Sarah kept the house and the Saab; I kept my old Toyota, took Seth on alternate weekends and wrote her a check every month. She could have made sure my contract didn’t get renewed, but the Gene Tierney episode had given her a taste for the moral high ground, if that’s not too mean to say. Had it not been for Wayne’s kindness (pride, fall) I might have stayed at my weekly rates refuge up near the Wilbur Cross until Seth finished high school. And when Wayne came back…but this is a sentence God alone could finish.

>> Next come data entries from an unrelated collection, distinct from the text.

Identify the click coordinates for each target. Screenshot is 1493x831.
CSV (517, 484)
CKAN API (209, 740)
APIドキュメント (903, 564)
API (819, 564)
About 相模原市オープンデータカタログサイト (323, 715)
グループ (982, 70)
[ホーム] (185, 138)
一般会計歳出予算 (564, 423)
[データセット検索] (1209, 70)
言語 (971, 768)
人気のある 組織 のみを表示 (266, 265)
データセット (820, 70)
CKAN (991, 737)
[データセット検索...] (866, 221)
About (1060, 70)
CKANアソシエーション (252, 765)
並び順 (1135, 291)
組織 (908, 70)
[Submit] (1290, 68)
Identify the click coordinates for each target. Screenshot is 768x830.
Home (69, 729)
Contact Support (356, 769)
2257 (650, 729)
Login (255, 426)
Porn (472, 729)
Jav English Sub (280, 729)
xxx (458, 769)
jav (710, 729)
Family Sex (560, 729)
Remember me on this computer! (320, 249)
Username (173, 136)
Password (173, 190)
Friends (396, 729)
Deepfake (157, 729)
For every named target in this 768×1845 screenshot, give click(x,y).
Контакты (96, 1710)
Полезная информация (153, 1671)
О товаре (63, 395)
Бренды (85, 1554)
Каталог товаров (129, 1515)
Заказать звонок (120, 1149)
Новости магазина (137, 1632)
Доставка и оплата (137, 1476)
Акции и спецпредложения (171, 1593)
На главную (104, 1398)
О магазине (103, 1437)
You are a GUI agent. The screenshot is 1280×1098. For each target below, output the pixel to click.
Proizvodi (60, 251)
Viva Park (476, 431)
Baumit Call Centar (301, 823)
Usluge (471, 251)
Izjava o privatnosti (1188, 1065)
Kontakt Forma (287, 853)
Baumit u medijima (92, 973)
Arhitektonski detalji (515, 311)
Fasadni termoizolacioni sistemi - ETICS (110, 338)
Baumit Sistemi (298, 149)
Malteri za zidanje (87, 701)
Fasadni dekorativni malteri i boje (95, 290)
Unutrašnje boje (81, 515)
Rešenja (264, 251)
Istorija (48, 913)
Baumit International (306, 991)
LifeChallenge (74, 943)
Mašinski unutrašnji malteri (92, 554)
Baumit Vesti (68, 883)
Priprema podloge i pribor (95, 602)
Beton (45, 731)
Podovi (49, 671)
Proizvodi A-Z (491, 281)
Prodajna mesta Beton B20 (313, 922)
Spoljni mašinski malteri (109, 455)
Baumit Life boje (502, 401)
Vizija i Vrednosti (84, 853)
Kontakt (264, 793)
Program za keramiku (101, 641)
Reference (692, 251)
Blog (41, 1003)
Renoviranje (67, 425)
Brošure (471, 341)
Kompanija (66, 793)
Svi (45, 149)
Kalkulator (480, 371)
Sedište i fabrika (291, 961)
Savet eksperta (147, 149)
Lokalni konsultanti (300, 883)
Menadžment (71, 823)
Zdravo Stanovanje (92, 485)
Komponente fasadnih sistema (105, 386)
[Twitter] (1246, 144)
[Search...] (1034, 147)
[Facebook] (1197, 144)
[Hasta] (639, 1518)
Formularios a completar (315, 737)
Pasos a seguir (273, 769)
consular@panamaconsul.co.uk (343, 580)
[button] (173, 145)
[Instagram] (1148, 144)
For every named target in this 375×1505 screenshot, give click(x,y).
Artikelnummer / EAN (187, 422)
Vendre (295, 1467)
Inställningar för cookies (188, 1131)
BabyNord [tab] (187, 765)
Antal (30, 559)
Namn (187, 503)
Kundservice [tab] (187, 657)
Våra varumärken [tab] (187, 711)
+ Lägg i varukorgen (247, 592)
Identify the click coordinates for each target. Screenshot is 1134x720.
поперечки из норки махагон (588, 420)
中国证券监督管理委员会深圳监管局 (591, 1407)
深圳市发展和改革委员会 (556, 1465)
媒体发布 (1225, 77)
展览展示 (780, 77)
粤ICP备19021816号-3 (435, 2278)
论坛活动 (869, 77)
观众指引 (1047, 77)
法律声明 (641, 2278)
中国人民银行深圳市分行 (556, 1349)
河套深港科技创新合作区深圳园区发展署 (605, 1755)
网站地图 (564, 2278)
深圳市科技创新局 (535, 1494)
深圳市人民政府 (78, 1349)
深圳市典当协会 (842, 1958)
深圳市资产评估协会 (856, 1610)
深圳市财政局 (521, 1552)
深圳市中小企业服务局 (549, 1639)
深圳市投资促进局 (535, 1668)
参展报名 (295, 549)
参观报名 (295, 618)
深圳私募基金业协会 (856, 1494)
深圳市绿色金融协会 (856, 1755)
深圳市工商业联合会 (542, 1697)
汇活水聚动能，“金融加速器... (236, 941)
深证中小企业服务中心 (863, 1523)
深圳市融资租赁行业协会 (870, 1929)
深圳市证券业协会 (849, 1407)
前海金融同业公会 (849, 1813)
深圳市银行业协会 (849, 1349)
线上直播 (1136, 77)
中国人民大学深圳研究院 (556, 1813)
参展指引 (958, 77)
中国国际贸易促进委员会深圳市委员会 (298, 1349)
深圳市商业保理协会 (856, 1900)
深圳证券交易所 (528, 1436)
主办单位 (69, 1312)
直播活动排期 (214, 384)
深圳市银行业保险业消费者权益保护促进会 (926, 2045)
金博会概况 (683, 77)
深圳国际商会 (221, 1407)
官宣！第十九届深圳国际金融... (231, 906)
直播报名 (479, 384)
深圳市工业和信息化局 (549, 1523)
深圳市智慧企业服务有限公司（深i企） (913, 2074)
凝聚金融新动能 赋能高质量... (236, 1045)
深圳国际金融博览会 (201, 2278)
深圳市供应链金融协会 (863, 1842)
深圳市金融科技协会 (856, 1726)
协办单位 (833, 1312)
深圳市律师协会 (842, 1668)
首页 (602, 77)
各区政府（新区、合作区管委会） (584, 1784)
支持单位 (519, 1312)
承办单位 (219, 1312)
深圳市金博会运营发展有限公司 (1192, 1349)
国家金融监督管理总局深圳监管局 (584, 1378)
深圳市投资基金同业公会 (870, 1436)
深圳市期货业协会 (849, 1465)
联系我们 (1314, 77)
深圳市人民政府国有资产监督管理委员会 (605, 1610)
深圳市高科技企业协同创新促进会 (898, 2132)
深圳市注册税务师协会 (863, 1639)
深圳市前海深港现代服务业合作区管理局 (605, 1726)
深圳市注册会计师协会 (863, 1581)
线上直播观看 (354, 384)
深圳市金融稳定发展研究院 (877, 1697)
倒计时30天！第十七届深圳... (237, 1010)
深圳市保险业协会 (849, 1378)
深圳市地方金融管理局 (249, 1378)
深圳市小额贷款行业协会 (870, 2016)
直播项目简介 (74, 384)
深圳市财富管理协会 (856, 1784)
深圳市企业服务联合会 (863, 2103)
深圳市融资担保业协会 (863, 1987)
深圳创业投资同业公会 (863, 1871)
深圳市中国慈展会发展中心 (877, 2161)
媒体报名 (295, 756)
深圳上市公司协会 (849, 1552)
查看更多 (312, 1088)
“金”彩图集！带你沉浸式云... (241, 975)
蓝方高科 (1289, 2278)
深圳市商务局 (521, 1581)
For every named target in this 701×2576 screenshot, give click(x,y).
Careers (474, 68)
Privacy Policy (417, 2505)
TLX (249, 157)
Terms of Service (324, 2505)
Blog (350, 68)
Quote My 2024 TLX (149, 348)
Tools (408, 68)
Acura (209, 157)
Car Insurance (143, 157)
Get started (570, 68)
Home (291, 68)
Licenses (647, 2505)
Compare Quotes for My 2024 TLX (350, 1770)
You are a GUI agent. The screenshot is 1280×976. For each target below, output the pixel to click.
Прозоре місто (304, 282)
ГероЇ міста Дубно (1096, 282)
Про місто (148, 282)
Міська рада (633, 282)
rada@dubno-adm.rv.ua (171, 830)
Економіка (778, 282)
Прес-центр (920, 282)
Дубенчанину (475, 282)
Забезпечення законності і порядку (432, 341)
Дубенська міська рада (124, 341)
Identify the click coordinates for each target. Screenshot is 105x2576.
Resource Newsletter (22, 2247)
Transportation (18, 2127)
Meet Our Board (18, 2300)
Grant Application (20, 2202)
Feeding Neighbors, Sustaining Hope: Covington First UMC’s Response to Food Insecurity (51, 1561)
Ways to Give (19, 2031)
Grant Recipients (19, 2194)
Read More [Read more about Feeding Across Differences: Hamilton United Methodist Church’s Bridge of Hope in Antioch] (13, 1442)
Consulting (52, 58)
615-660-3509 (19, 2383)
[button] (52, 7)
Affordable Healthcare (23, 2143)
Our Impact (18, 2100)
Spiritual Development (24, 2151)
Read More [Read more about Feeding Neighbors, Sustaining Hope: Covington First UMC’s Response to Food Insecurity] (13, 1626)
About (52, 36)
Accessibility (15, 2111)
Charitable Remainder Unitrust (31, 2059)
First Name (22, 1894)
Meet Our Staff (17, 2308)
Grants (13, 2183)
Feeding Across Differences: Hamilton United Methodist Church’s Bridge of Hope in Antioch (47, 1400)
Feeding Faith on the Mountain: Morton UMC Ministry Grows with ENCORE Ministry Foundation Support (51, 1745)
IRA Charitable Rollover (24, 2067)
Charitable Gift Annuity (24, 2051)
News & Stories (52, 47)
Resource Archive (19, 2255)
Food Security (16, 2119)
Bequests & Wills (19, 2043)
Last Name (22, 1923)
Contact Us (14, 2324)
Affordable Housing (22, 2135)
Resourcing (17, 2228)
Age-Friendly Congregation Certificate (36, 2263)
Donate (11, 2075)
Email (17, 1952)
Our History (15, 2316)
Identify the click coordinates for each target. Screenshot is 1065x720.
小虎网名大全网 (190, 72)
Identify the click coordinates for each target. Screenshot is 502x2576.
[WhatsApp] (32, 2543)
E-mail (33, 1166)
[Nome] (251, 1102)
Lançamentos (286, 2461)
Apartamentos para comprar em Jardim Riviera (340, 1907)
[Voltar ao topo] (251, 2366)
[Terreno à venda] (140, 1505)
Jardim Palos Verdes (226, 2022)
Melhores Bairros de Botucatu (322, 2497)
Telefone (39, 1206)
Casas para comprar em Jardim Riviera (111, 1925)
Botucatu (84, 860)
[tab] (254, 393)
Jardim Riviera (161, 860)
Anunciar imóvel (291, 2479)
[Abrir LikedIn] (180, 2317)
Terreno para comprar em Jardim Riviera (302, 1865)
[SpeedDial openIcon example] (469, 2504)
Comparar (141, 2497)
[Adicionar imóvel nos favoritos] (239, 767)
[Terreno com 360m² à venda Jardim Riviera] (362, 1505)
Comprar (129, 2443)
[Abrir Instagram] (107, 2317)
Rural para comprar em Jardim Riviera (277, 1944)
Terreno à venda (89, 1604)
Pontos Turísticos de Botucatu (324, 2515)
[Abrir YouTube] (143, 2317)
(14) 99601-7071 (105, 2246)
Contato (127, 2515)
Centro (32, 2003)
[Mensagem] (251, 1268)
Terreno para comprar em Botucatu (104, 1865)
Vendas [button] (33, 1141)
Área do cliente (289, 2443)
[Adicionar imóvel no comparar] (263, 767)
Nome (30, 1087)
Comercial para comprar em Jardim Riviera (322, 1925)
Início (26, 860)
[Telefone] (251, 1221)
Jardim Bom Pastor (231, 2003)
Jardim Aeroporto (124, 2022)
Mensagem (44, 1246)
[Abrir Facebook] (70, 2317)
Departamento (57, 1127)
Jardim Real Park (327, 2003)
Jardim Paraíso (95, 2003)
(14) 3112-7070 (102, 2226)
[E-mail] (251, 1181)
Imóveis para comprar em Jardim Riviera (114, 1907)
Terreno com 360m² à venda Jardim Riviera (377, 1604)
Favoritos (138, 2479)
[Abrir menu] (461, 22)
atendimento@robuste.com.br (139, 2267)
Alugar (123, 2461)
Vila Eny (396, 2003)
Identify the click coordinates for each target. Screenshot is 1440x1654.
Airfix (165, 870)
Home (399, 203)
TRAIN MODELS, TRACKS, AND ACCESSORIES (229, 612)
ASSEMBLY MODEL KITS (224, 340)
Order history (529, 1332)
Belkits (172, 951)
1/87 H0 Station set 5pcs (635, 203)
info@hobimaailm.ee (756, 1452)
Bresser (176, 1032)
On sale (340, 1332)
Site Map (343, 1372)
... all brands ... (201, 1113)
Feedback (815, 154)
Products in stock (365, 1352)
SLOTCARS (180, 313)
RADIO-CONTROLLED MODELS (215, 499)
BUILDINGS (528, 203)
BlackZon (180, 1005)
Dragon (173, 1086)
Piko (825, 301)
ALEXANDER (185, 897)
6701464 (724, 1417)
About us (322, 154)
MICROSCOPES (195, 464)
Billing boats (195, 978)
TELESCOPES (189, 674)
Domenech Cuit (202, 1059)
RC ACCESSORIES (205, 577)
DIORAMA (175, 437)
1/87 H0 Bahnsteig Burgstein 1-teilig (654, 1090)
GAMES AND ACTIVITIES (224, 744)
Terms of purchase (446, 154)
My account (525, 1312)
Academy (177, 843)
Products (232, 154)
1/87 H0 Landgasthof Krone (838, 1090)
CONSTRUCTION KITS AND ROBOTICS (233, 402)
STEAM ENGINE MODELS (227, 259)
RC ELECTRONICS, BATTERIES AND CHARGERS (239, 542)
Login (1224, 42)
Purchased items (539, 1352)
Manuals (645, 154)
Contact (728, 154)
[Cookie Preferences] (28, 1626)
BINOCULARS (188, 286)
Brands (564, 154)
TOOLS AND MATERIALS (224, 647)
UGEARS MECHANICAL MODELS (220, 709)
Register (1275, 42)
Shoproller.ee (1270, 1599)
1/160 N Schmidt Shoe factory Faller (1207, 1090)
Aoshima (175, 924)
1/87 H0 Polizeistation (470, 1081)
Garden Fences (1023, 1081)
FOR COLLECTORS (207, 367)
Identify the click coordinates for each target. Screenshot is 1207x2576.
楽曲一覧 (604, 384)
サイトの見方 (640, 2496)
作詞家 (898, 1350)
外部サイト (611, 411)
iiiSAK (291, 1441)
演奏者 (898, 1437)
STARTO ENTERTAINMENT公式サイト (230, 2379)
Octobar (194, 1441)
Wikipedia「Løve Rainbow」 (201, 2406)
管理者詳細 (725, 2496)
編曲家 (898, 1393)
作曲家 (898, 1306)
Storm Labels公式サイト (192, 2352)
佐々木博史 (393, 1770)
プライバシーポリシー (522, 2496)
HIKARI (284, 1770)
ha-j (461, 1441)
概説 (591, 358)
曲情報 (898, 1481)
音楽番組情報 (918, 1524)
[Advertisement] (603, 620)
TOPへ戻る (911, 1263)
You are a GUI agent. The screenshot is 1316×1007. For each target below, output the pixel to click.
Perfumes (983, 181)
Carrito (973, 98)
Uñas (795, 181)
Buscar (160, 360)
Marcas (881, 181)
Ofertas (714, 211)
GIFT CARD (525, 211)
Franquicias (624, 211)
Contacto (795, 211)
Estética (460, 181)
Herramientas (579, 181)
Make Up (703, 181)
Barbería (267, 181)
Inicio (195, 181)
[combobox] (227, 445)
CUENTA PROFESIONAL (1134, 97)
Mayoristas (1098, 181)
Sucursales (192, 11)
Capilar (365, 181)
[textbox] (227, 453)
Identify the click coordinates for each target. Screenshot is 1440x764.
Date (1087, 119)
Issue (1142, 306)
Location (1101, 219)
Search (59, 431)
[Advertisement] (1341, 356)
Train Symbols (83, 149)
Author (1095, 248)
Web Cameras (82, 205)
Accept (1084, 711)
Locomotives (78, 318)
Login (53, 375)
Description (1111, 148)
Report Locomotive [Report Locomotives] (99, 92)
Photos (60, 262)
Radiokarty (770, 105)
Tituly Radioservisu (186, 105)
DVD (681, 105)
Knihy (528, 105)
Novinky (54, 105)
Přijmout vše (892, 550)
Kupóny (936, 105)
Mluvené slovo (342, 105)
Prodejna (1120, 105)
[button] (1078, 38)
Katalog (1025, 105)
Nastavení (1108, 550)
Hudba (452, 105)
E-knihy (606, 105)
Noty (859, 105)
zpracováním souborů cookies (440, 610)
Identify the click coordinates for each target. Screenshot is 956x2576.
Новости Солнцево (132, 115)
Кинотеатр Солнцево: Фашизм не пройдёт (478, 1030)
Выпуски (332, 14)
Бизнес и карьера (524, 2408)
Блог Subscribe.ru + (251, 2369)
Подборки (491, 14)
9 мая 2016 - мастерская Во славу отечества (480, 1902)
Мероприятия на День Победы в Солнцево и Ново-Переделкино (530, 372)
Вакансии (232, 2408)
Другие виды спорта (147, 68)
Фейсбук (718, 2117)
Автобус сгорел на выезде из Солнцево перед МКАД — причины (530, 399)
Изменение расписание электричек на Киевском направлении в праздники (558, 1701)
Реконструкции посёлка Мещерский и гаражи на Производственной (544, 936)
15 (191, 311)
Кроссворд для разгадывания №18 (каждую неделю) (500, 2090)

By now you must be wondering about this God talk, so let’s get Him covered. My grandfather—a Swamp-Yankee Nobodaddy who was always roaring Well, by God this and Well, by Jesus that—became convicted, as he put it, of a sense of sin when I was in fourth grade. God must have been lying in wait for him all his life. I remember Thanksgiving dinners when Gramp would rise and freestyle a King Jamesian grace, his palms heavenward. I’d look over at my mother, who would make her thumb the lower jaw of a nattering mouth. My father never saw these transactions: his eyes were closed—in embarrassment, I first assumed. He was a VP at Pratt & Whitney and paid to stash Gramp in a trailer near Wayne and Phyllis. But by God’s grace, he too was convicted of sin—though afterward he still didn’t mind working for a defense contractor—when he was about the age I am now. My mother called it “the Curse of the Davenports.” This was the one thing I couldn’t talk about with my shrink—unlike, say, my sexual imaginings and my issues with women. To his credit, he got the joke when I said my only issue with women had been Seth. But this kindly rationalist wouldn’t have understood my God dread, not that it rose to the level of dread. And enough about that.